The Tiriti Statute sets out a clear pathway for applying the Treaty of Waitangi and ensures its continued relevance to the University’s operations.

Te Herenga Waka—Victoria University of Wellington adopted Te Tiriti o Waitangi Statute in February 2019, replacing the earlier Treaty of Waitangi. We were the first university in New Zealand to have a Treaty of Waitangi Statute and this new version further reinforces that commitment. The Tiriti Statute centres around eight principles that are drawn from Te Tiriti o Waitangi, New Zealand case law, Waitangi Tribunal reports, Crown policy documents, the University’s governance documents, and mātauranga Māori. As with any university statute, Te Tiriti o Waitangi Statute is on a regular review cycle with the Council and will be revised as required.

These pages are intended to help the University’s Council, staff, and students give effect to the Tiriti principles in practical and impactful ways. The text should be read as current good practice at the University but with an understanding that this is not an exhaustive list of our Tiriti-based relationships and responsibilities. As new contexts and opportunities arise, this content will continue to be extended, revised, and improved.

Principle of kāwanatanga

The word ‘kāwanatanga’ is used to describe the concept of governance.

Principle of rangatiratanga

The principle of rangatiratanga recognises Māori autonomy and self-determination, as guaranteed in Article 2 of Te Tiriti o Waitangi.

Principle of kōwhiringa

The principle of kōwhiringa acknowledges Māori rights to pursue their own personal direction, whether that be in accordance with tikanga Māori or not.

Principle of mahi tahi

The principle of mahi tahi (partnership) requires Māori and the Crown to work together for mutually beneficial outcomes.

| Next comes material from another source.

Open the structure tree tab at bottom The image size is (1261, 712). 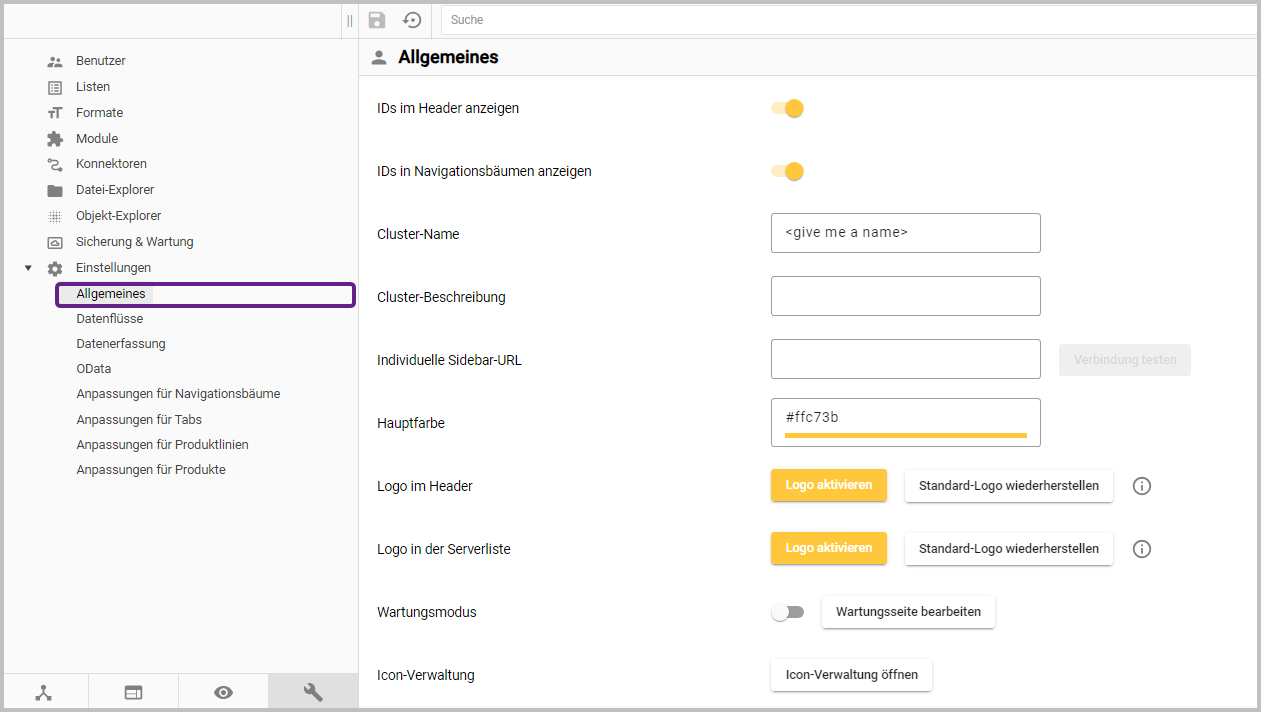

Principle of kaitiakitanga

Kaitiakitanga ensures that Māori rights are actively protected through honourable conduct, fair processes, robust consultation, and good decision-making.

Principle of whai wāhi

The principle of whai wāhi (participation) ensures that Māori are fully involved in all parts of New Zealand society.

Principle of rite tahi

The principle of rite tahi (equality) focuses on providing an environment that supports equitable Māori outcomes.

Principle of whakaoranga

The principle of whakaoranga (redress) provides for the effective resolution of Māori grievances.